Stories from Country: Our New Aboriginal Works On Paper Collection

Stories from Country: Our New Works on Paper Collection

Walking across land to look for bush flowers and goanna. Driving along the road towards the hill, watching flowers bloom on the side of the road, the strong gum trees coming into view near the hills. These are the stories that live inside the new Aboriginal works on paper collection from Artists of Ampilatwatja.

Every painting made by an Alyawarre artist begins long before the brush touches the surface. It begins on Country. In the act of walking, hunting, gathering, observing the land through seasons and rain and heat. The works in this new collection are paintings of lived experience, not imagination. When Julieanne Ngwarraye Morton paints Alpeyt Alpeyt, Flowers Blooming, she is painting the walk she took that morning. When Kathleen Nanima Rambler paints Mulangke Aherne, Beautiful Land, she is painting what she sees through the window as she drives towards the hills of her Country.

That connection to place is what makes work from this community so distinct. The dots, the waterholes, the bush medicines, the desert flowers, these are not decorative choices. They are a language, developed over generations, for describing a specific piece of land and the knowledge held within it.

26 26 Rosemary Ngwarraye Turner My Landscapes Rosemary Ngwarraye Turner

Paintings that Invite You Close

Our Works on paper have a particular quality to them. Smaller in scale than a stretched canvas, more intimate, more immediate, they invite you to lean in and look carefully. To notice the layering of marks, the way colour builds across the surface, the concentration of detail that emerges the closer you get.

The works in this collection carry all of the themes that have always defined art from Ampilatwatja. Bush medicine, country after rain, flowers and grasses that push up through the desert. But at this scale there is a focus and an intimacy to them that feels newly immediate.

Our aboriginal works on paper are also a more accessible entry point for first time collectors. A work on paper is no less meaningful and no less carefully made than a large canvas painting. It simply asks for a different kind of wall space, a different kind of attention.

Made to Last

The works in this collection are painted on Khadi paper, handmade in Karnataka, South India from 100% recycled cotton rag. Each sheet is made by hand, one at a time, and surface sized with gelatine in the traditional method used for watercolour paper. It creates a hard, water resistant surface that allows paint to be worked across it without sinking in.
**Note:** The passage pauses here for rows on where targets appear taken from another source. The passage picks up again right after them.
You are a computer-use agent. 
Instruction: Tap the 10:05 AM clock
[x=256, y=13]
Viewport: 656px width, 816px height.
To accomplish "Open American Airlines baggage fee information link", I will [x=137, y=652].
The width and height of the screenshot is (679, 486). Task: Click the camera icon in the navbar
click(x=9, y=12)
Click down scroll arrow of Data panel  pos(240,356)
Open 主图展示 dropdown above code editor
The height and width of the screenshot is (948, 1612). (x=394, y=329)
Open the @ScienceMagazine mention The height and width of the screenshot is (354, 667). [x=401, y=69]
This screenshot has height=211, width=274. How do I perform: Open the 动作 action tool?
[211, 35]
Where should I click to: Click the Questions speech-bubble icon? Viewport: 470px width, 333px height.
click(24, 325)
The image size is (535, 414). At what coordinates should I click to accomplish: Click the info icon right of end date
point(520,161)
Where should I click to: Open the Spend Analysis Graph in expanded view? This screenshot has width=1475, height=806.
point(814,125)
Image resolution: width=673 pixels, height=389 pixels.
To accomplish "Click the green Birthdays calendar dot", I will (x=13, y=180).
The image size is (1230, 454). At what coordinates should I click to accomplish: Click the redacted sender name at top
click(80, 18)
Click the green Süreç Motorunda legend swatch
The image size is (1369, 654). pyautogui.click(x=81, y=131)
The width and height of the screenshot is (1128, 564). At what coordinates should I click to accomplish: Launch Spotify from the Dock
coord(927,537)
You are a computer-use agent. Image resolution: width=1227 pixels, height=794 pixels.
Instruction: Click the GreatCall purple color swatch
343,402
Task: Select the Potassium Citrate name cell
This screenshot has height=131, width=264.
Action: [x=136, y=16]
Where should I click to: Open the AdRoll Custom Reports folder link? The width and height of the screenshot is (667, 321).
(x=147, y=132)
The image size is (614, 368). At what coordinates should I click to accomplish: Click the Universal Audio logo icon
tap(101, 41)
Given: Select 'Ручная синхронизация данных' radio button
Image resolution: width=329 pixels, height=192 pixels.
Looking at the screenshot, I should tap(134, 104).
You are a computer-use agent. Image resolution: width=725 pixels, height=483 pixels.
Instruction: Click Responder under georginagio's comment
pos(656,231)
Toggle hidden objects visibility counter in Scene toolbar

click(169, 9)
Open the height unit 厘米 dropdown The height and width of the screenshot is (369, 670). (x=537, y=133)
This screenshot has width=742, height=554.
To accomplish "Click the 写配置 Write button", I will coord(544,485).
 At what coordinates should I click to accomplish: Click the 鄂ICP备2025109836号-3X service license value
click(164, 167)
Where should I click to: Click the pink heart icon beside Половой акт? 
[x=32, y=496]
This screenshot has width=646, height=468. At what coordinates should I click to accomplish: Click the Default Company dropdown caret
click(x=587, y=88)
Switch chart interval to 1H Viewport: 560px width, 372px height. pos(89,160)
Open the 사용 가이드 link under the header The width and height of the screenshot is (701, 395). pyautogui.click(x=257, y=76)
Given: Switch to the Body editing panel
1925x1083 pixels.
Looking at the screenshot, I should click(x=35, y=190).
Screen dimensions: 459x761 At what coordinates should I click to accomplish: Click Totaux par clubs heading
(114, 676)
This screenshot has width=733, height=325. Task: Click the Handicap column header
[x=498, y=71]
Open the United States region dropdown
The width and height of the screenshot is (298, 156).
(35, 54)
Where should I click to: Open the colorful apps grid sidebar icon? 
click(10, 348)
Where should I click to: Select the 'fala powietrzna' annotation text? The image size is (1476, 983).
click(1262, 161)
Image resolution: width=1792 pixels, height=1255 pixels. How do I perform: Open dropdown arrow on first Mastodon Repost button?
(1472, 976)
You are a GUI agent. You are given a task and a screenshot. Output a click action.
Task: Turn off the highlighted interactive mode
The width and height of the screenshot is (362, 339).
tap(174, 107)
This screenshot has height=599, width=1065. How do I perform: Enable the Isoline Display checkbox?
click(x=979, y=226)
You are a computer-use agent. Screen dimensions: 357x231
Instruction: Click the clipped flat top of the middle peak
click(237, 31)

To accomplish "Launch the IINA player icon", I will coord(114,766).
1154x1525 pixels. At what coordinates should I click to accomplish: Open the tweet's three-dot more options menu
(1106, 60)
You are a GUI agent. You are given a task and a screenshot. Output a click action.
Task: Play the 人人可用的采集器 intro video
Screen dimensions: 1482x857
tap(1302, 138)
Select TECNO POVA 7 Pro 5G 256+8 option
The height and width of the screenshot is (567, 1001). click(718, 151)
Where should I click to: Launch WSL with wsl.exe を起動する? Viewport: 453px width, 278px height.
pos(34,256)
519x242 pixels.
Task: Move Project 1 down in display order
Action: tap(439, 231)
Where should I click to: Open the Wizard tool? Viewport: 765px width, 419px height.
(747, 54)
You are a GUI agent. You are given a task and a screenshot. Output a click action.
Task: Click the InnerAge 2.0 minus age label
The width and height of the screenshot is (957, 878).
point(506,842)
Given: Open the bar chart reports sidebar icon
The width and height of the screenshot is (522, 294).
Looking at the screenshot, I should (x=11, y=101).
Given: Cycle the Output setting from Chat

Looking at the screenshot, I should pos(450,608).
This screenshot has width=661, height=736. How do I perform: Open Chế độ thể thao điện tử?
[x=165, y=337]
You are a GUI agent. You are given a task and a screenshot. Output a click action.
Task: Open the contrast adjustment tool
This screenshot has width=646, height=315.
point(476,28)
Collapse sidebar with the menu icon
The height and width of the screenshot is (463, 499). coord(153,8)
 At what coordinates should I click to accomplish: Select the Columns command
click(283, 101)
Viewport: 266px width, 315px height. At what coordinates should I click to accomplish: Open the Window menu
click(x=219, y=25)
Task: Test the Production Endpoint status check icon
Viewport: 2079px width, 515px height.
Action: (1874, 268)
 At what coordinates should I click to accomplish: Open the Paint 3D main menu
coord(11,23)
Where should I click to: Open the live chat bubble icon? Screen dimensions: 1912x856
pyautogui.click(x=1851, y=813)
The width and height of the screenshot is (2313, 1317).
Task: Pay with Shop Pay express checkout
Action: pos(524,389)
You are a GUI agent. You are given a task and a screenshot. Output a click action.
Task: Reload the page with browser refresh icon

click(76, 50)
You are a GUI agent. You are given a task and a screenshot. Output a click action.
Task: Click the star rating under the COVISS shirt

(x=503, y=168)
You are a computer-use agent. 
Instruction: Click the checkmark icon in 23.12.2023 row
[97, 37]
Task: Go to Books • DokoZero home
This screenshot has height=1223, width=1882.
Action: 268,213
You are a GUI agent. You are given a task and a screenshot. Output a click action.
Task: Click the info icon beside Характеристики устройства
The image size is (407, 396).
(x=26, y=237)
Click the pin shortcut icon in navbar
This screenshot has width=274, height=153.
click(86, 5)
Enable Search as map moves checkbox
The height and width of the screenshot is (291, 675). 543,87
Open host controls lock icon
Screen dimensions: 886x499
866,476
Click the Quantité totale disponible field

Khadi paper is genuinely acid free, meaning works painted on it will not yellow or degrade over time. No bleaches or harmful chemicals are used in its production, and the water used in the papermaking process is fully recycled. For a community of artists whose practice is rooted in care for Country, it felt like the right surface to paint on.

A work on paper purchased from Artists of Ampilatwatja today will still be in excellent condition decades from now. 

20 26 Leanne Teece Anterrengeny My Fathers Country Leanne Pula Teece

Buying Directly from the Artists

Artists of Ampilatwatja is an Aboriginal-owned and governed corporation, established in 1999 on Aherrenge country, 325 kilometres north east of Alice Springs in the Northern Territory. When you purchase directly from us, the artist is paid fairly and you receive full provenance, artist details, and a certificate of authenticity.

You are not buying a reproduction or a licensed print. You are buying an original painting, made by hand, by an Alyawarre woman who walked her country and brought that experience back to the art centre to paint.

That is what these beautiful Aboriginal works on paper are. Paintings of a specific place, a specific walk, a specific morning out on country. We hope you find one that speaks to you.